Commissioner Maryboy stated, “All we’re asking is to look at the options and exercise our rights to do what we can to participate in the election process. I represent the Navajo people and the county. Change is scary, change is good and we have a court decree sitting here. It’s ten years. That’s where we’re at. At this point in time the NNHRC is involved. Who can we pick as a committee to work with Gorman? I recommend we look at census blocks.”
Maryboy made a motion to use census blocks. It died for lack of a second.
Additional discussion followed. Finally, Adams temporarily passed the commission chair to Maryboy (because the chair cannot make a motion) and made a motion to move the Ucolo and Cedar Point precincts to District 2. That motion passed 2-1, with Maryboy voting against — although the written minutes on-line, “Commissioner Phil Lyman seconded the motion. Vote unanimous. [Italics added.] Commissioner Kenneth Maryboy opposed the motion.”
In the audio recordings of the Jan. 23 meeting, there was a far-ranging discussion on the redistricting controversy. Monte Wells, a county resident, expressed his concerns about the dual citizenship of Navajos in the county.

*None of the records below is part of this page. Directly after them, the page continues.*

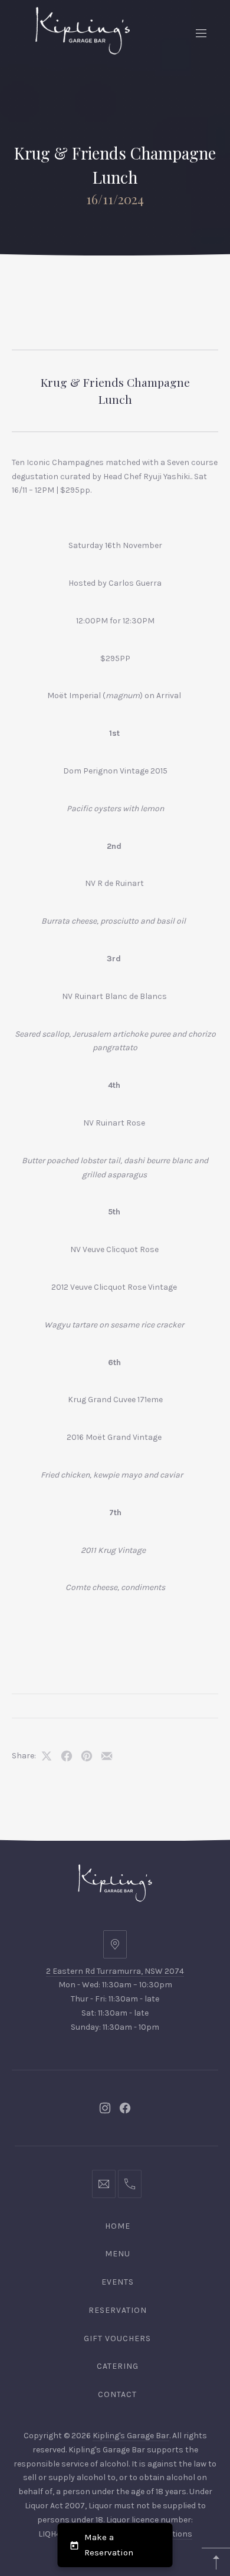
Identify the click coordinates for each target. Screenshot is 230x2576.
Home (117, 2226)
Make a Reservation (108, 2545)
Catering (118, 2366)
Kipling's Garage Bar (131, 2436)
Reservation (117, 2310)
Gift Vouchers (117, 2338)
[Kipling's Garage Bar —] (82, 30)
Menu (117, 2254)
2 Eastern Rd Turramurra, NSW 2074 (115, 1971)
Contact (117, 2394)
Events (117, 2282)
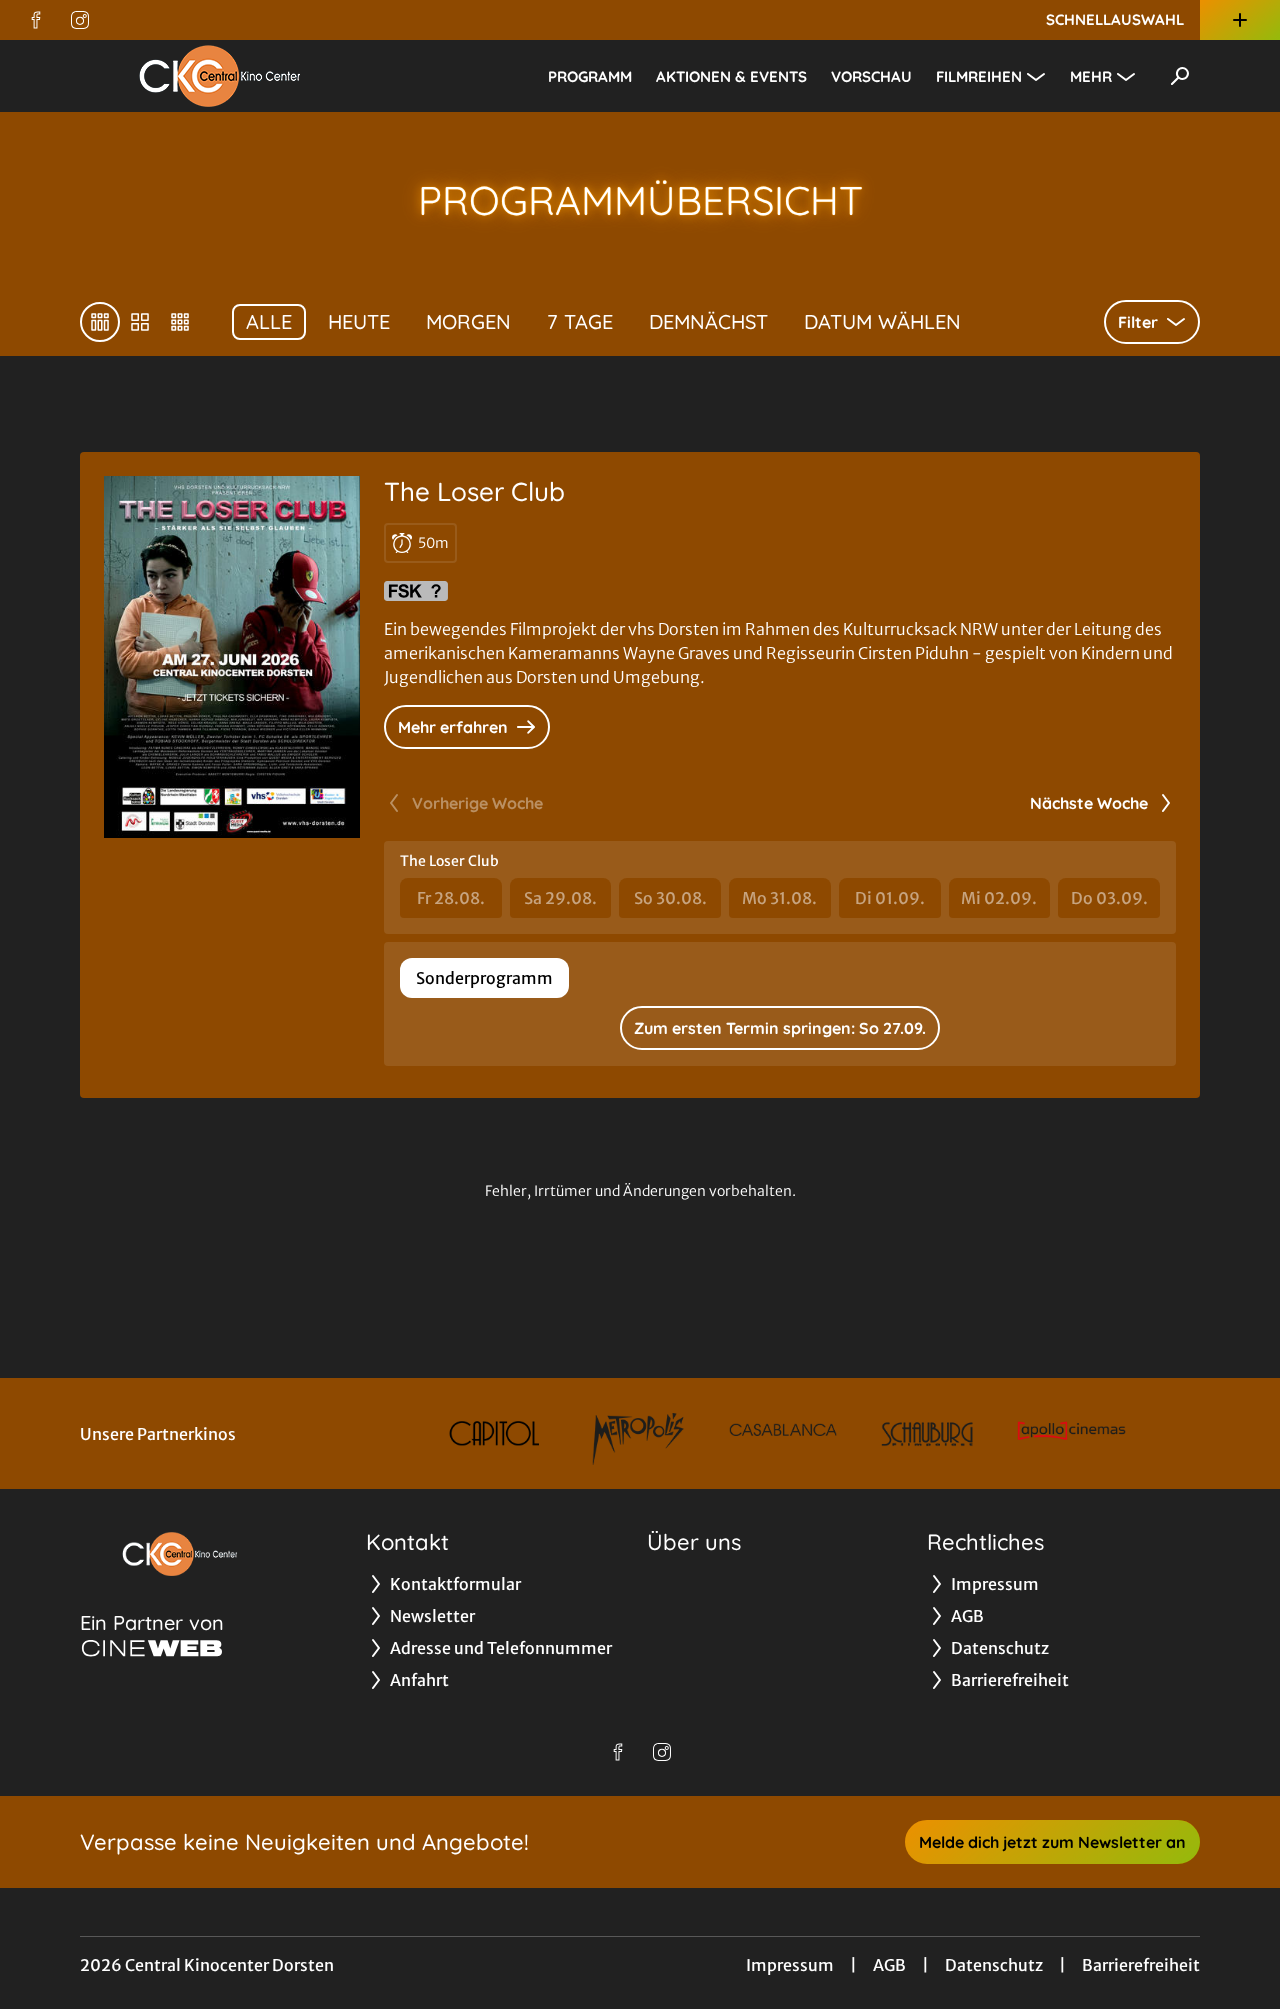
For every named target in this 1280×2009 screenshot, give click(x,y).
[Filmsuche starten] (1180, 76)
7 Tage (580, 321)
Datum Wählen (882, 321)
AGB (889, 1965)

“The Navajo Nation is a sovereign reservation set up to govern itself. The laws are set up to do just that, protect them from non-Indians or whatever it may be,” Wells said.
“That’s what the original thing was, they don’t fall under the same protection as the constitution. It just doesn’t apply to them. That’s why they have their own judicial system. .. So how can they come into the county that is definitely under the U.S. Constitution and not sovereign? How is this possible? Why do we even care? “
Adams explained to Wells that the Navajos are under “some kind of dual citizenship since the treaties. There’s some kind of tie there and that’s different than an illegal immigrant from Mexico or Canada.”

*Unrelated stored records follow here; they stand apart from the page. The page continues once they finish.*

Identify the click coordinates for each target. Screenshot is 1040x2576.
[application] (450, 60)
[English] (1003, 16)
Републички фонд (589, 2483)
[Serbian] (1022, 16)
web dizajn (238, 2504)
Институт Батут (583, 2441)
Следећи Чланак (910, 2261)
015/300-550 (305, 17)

“The federal government owns reser vation land,” added Wells, “and that’s the vested interest in the reservation. The tribe don’t own that land…. For the county to put up with that, for the taxpayers of San Juan County to foot the bill for education, EMS, everything else and now we’re getting suited because they want a different voting district. We’re paying for ourselves to be sued. It ain’t fair. … It’s reverse racism.”
Commissioner Lyman then said, “This lawsuit really has really nothing to do with fair voting rights – one man, one vote. It’s another example of, if left to our own selves in San Juan County we’re really good at getting along with each other, but you get a politically motivated party from outside the county that comes in and wants to dictate and force us to do things that are not in our best interest, it does nothing but create problems.”